## Text
Choice of Entity
This is normally the first substantive issue that must be resolved. Should the business be incorporated? Is a sole proprietorship, partnership, a limited liability company, or some other kind of legal entity more appropriate? Are there federal or state tax considerations that have a bearing on the decision? If an entity is to be formed, what state is the best choice.
If the client is a small enterprise with only one owner, operating in a relatively risk-free environment, a sole proprietorship is perhaps most appropriate. As a general rule, the client’s decision to operate as a sole proprietorship raises at least three major issues for the clinical student. First, is the business name that the client wishes to use available or is it being used by someone else that may have prior legal rights? Second, under state law, is the company name (if it is “assumed” or “fictitious”, i.e., other than the name of the individual business owner) required to be registered or recorded? Third, is the sole proprietorship required to obtain a business license or permit of some kind? For a further discussion of these issues, see the discussions herein regarding “Name Selection" and “Business Licenses”.
A second entity option when there are two or more owners is a general partnership. A partnership is simple to establish and operate. However, this may be a poor choice in some cases because it does not limit the partners’ personal liability, and because any partner can make commitments that bind the business and the other partner. Limited partnerships (LPs) or limited liability partnerships (LLPs) are used from time to time, but most often where there is a complex financing scheme unlikely to be encountered in a law school clinic. Of course, there should be a written agreement between or among the partners. See sample agreements collected as Owners’ Agreements.
The limited liability company (LLC) is the entity of choice for many entrepreneurs. It provides the owners with limits on their personal liability, permits equity to be divided among two or more owners in a variety of ways, is relatively simple to operate, and provides tax advantages not otherwise available. See LLC Articles for samples of the forms that must be filed with the Secretary of State in order to establish an LLC. The major issue that must be faced when preparing LLC Articles of Organization is: by whom is the entity to be managed—by the owners (members) or by a designated manager? Other issues regarding the structure and operation of the entity and the rights and obligations of the owners are normally addressed in a separate operating agreement. For sample forms, see Owners Agreements.
Corporations have traditionally been a popular form of business entity although they have been losing favor to LLCs. The advantages of the corporation are limited liability for the owners, well-developed and understandable legal requirements, an easy way in which to divide ownership, and ownership interests that are relatively easy to transfer. The disadvantages are the possibility that the entity and its shareholders will be subjected to “double taxation” (see the discussions herein of “Tax and Other Entity Choice Considerations”) and the need to observe corporate formalities (board meetings, minutes, etc.) in order to minimize the likelihood that owners of the venture will lose their limited liability protection.
Corporations are formed by filing a certificate of incorporation or articles of incorporation with the Secretary of State. See Cert. of Incorporation for sample forms. The most challenging issues the student must resolve in preparing this basic corporate document relate to the number and type of shares (e.g., common v. preferred), the par value of the shares, and any special limitations or rights attached to the shares (e.g., voting v. non-voting rights or limitations). These decisions are important because they can affect the initial franchise tax and the ongoing relationship among the shareholders.
The certificate of incorporation will ask for the name and address of the “registered agent” and the name and address of the “incorporator”. Any person, including faculty and students, may fill these positions. It is recommended, however, that one of the founders be named rather than taking on the fiduciary responsibilities to which these positions give rise.
Practical information regarding the choice of entity, official filing fees, and required forms can be found on the Web site maintained by the Secretary of State in the jurisdiction of choice.
It is usually appropriate to give the entrepreneur a written summary of the available business forms with the clinic’s recommendation as to which is most appropriate. See the student-drafted Opinion Letters section for samples.

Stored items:

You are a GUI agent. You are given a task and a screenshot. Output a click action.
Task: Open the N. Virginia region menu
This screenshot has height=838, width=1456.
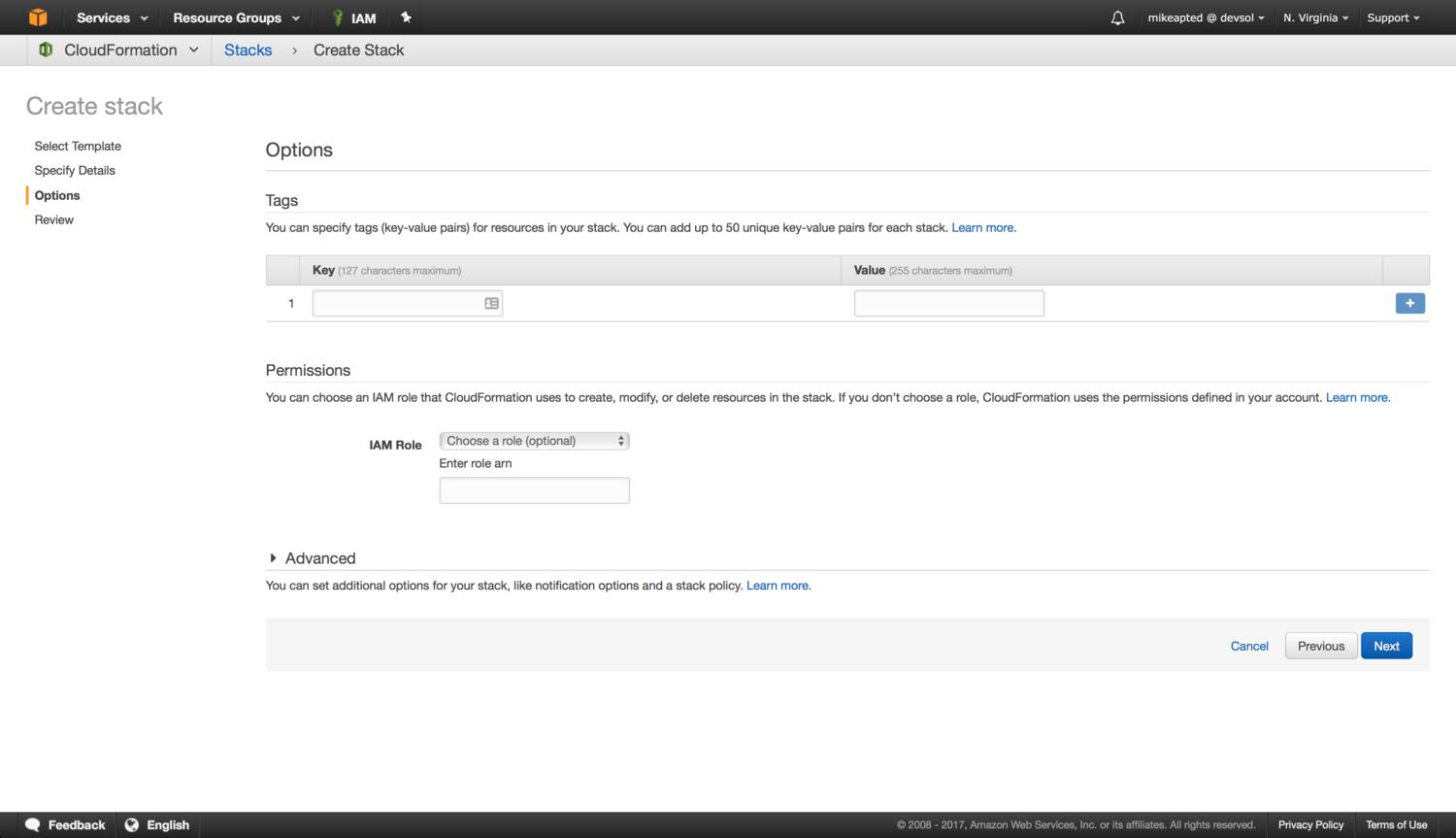click(x=1315, y=17)
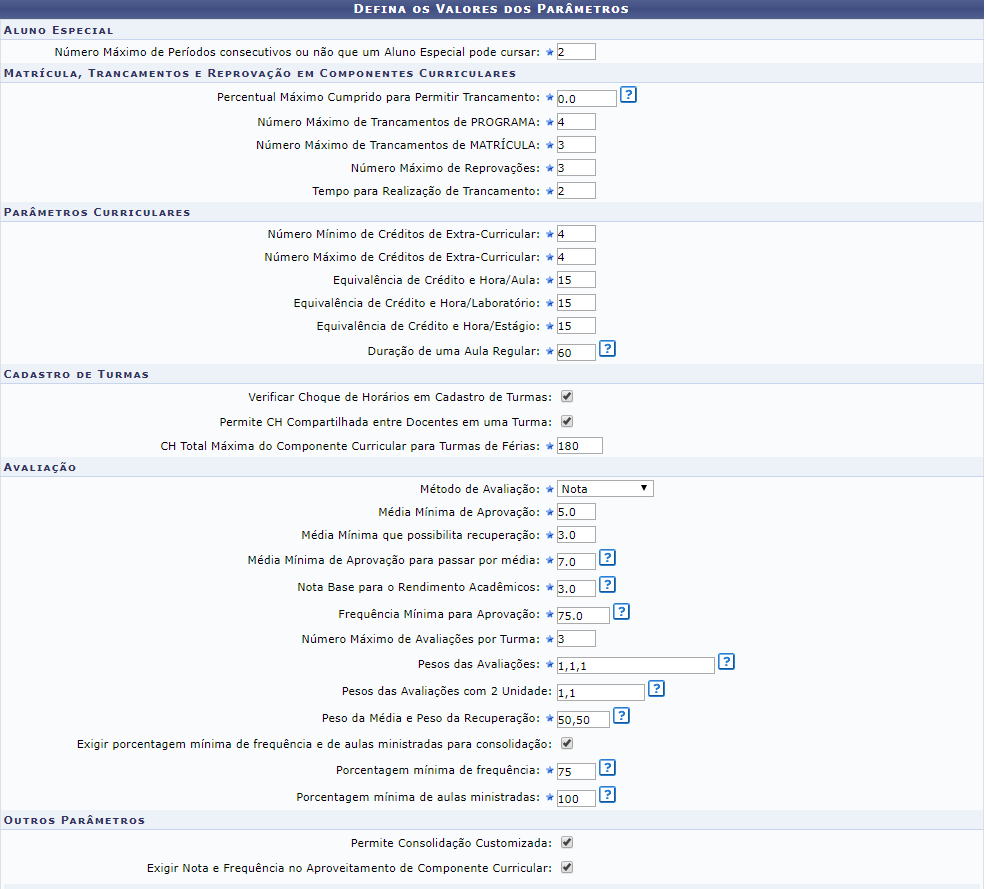This screenshot has height=889, width=986.
Task: Show help for Nota Base para Rendimento Acadêmicos
Action: (606, 585)
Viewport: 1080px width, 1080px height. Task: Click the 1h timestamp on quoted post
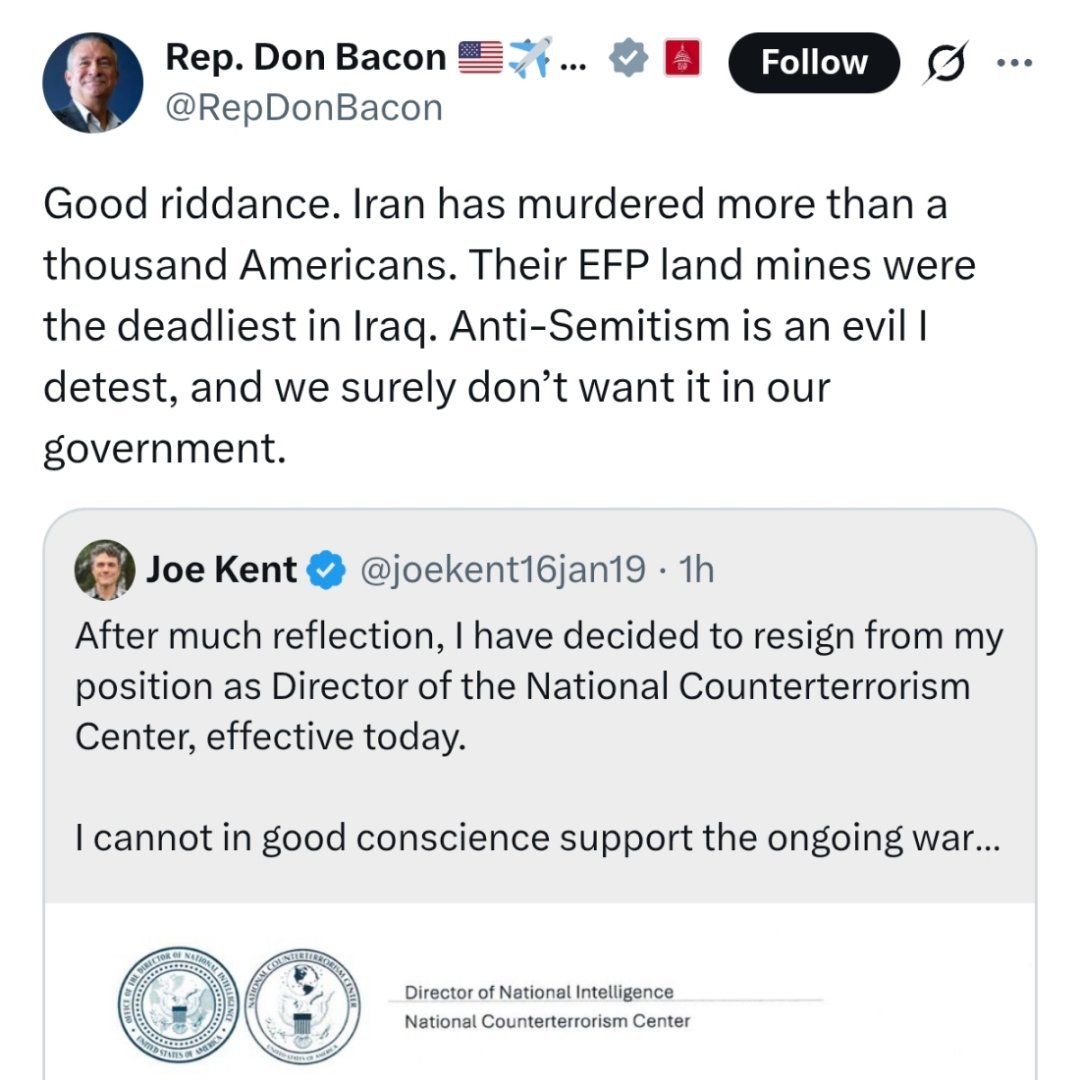click(x=696, y=570)
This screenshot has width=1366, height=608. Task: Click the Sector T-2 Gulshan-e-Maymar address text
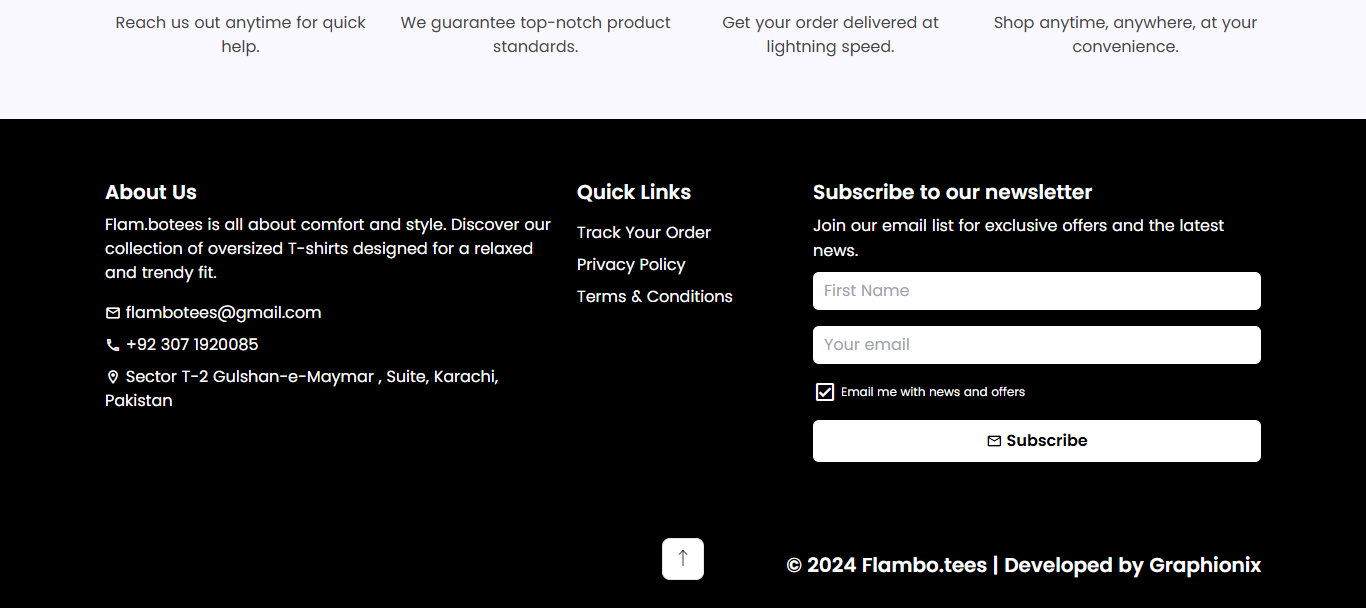click(302, 388)
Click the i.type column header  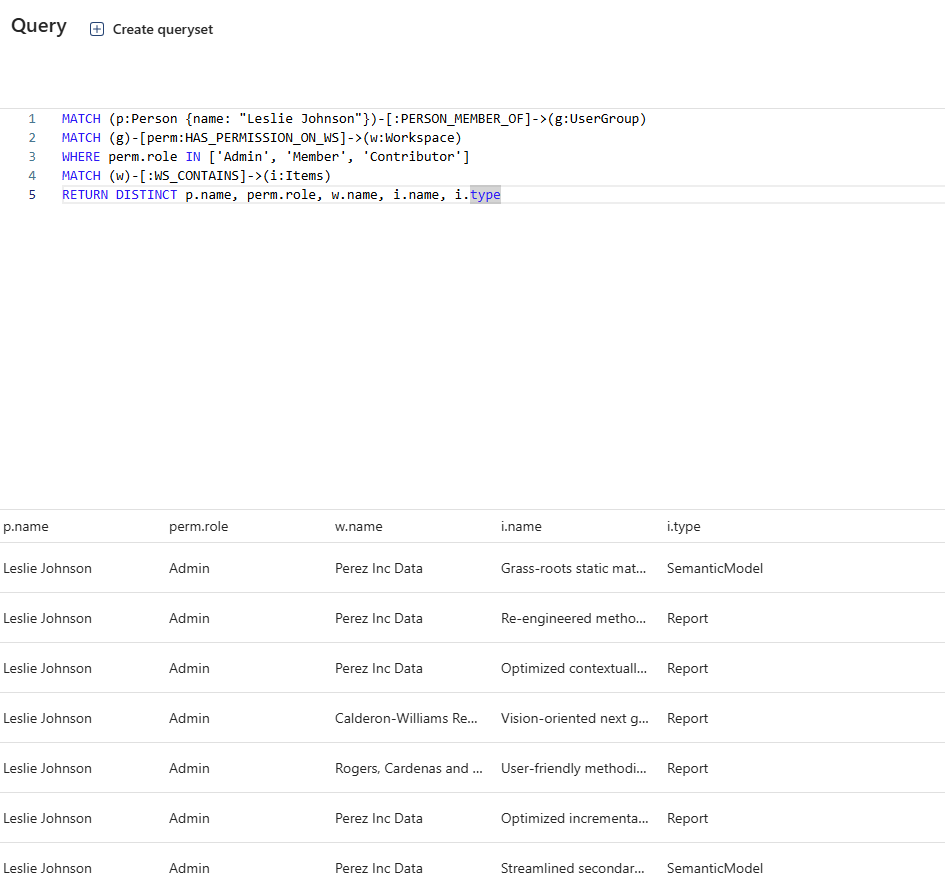(684, 526)
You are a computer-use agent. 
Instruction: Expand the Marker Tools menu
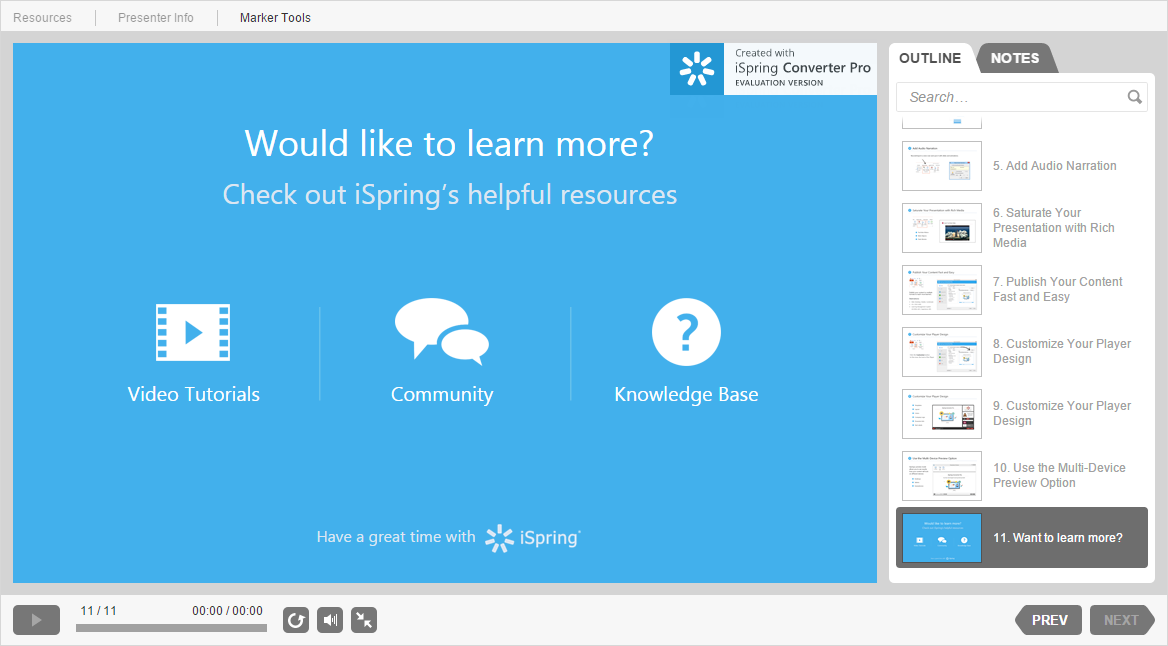tap(275, 18)

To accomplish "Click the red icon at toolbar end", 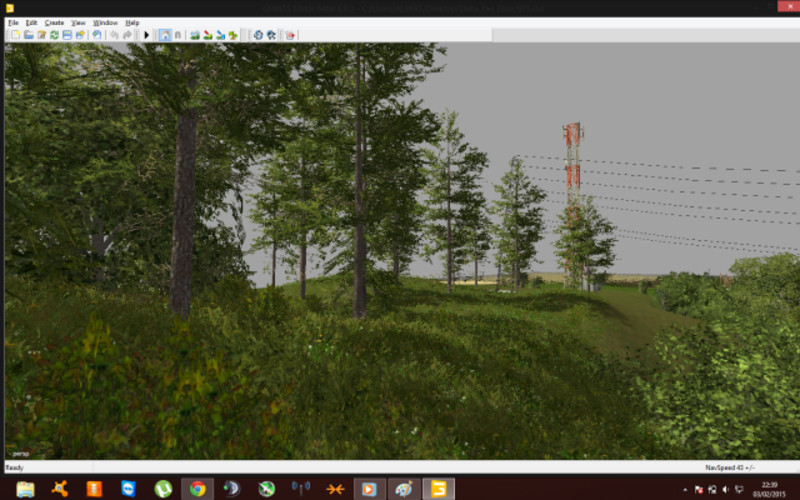I will coord(291,35).
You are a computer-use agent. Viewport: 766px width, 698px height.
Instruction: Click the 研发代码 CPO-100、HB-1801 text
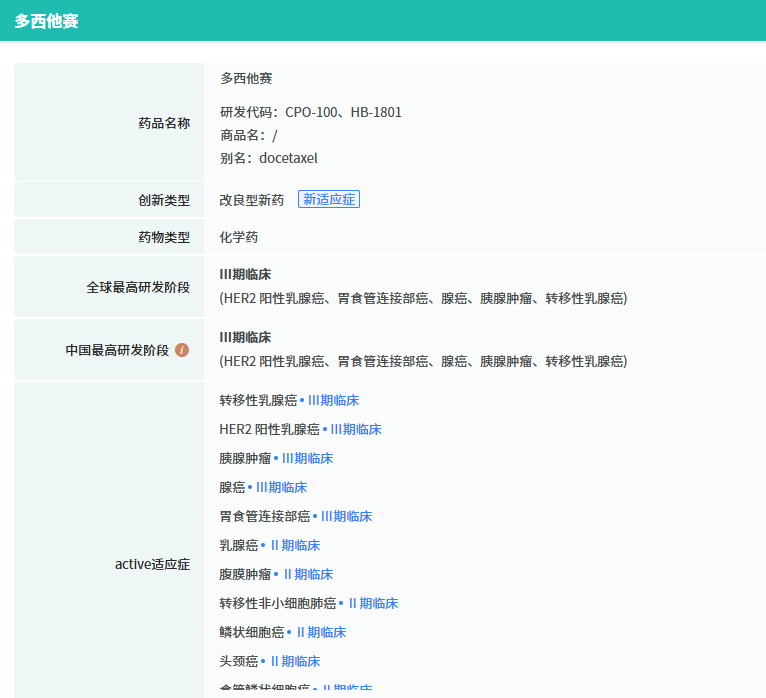tap(310, 112)
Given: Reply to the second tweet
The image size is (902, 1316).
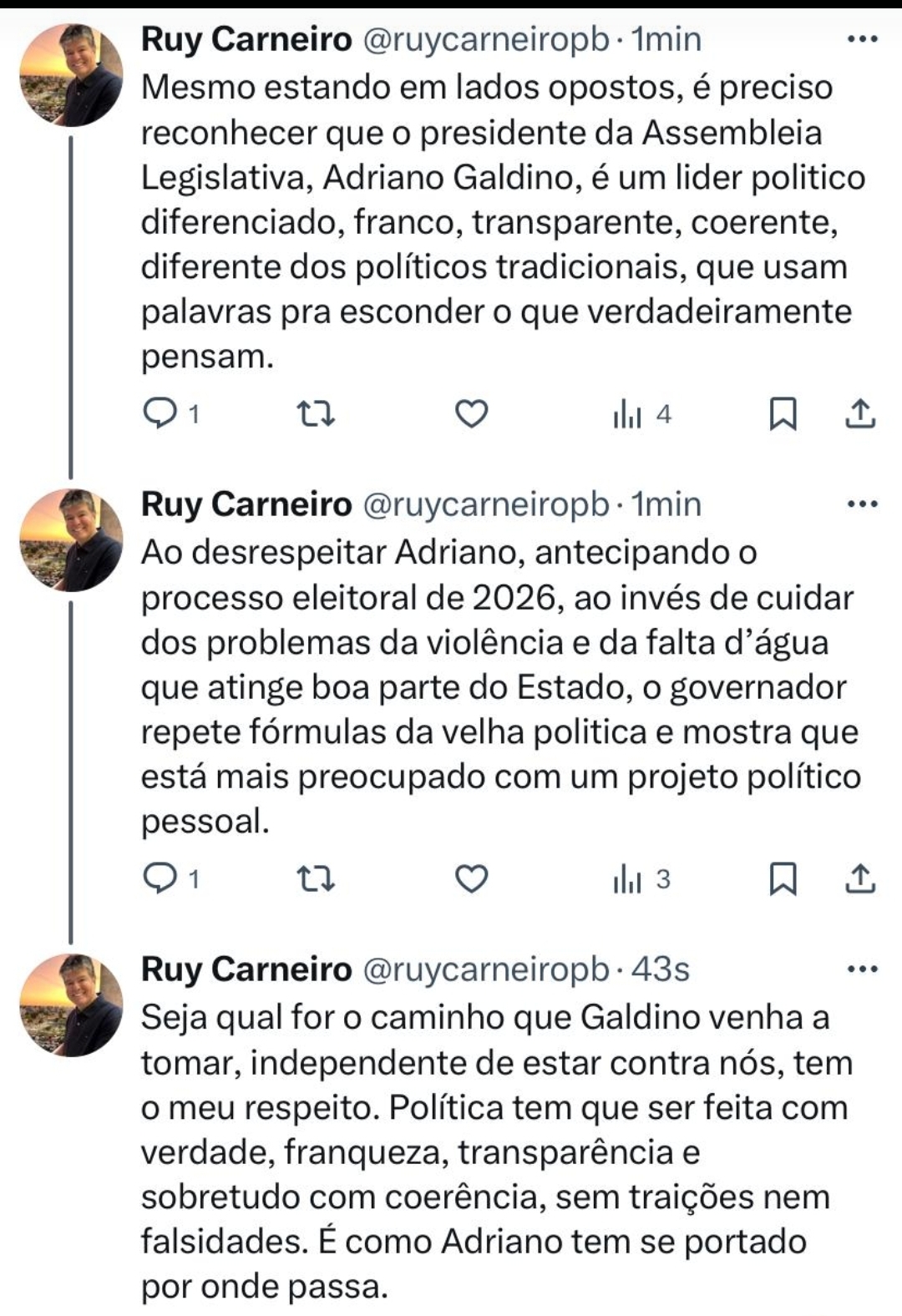Looking at the screenshot, I should 171,878.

## Problems to work on
1) Please reproduce the Choice of Entity text from "It is usually" up to and including "section for samples.".
2) Decide whether each statement agrees with the Choice of Entity text, answering yes or no and quoting the words of the text that settle it: (a) A general partnership limits the partners' personal liability. (b) Corporations are formed by filing a certificate of incorporation or articles of incorporation with the Secretary of State. (c) Faculty and students may serve as the registered agent or the incorporator.
The listing has nothing to do with this work.

## Results for each task
1)
It is usually appropriate to give the entrepreneur a written summary of the available business forms with the clinic’s recommendation as to which is most appropriate. See the student-drafted Opinion Letters section for samples.

2)
(a) No: "it does not limit the partners’ personal liability"
(b) Yes: "Corporations are formed by filing a certificate of incorporation or articles of incorporation with the Secretary of State."
(c) Yes: "Any person, including faculty and students, may fill these positions."